Miré por la ventana: el parque estaba desierto, En ese despuntar de primaveralas hamacas y las ramas de los árboles con sus recientes hojas se mecían con el viento. La legión de caminantes comenzaba a llegar a las siete, sólo un ciclista circulaba con su equipo de carrera, posiblemente venía a entrenarse. Lo vi alejarse, cuando en  esa calle desierta apareció una camioneta gris, la seguía una moto con dos personas, llevaban puesto gorros pasamontañas, que sólo dejaban ver sus ojos. Se pusieron  a la par de la camioneta y el de atrás disparó repetidas veces, con un arma larga sobre la ventanilla y el parabrisas.
La camioneta se detuvo a escasos metros de mi ventana, la moto salió a toda carrera. 
Pude ver la cabeza volteada del conductor. La luz iluminaba la parte trasera del vehículo y tomé nota de la patente.
Fui al comedor y llamé al novecientos once, conté lo sucedido, le dí el número de la patente, me pregunto la marca del camioneta, pero, como yo poco conozco de eso, sólo le pude decir que no era un modelo muy actual.
Cuando regresé a la cocina la camioneta ya no estaba.
La policía estuvo en quince minutos, con ellos llegamos a la conclusión, que el hombre no debió estar tan grave, si se había ido.
Quedaron en que averiguarían por la patente para saber a quién pertenecía, me dijeron que era una patente con muchos números, como las de antes, se extrañaron de que no fuese renovada y se marcharon para rastrear el lugar y tratar de encontrar la camioneta o la moto.
La impresión me duró varios días. En dieciocho años de estar viviendo frente al parque nunca había notado un espectáculo violento, en ese barrio tan tranquilo.

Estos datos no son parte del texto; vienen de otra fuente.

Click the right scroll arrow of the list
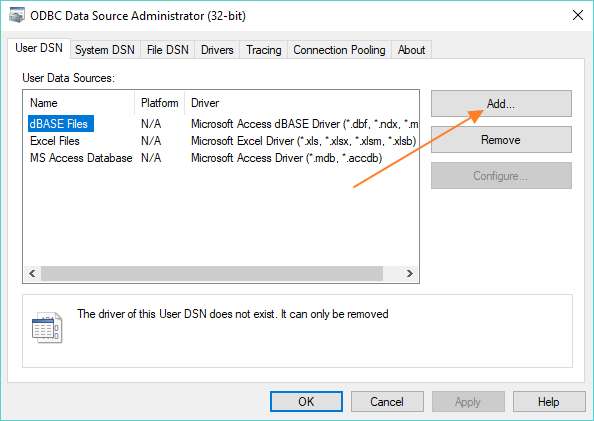pos(410,273)
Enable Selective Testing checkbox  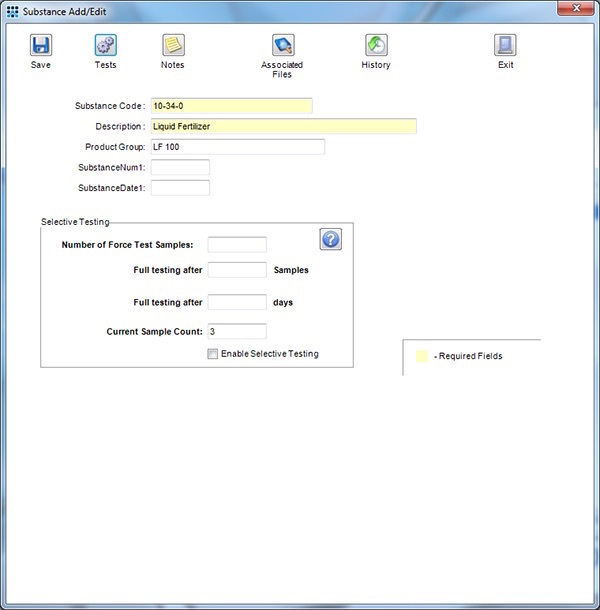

Una semana más tarde recibí una citación de la sección 5ª. Querían saber, si yo me dedicaba a hacer bromas al novecientos once.

Según la patente el vehículo pertenecía a Sebastián Rasore, de veintiocho años, asesinado durante el período del proceso militar, cuando circulaba con esa camioneta, por el  parque San Martín, treinta y cuatro años atrás. 
La camioneta fue destruida después de haber estado tres años en el depósito policial.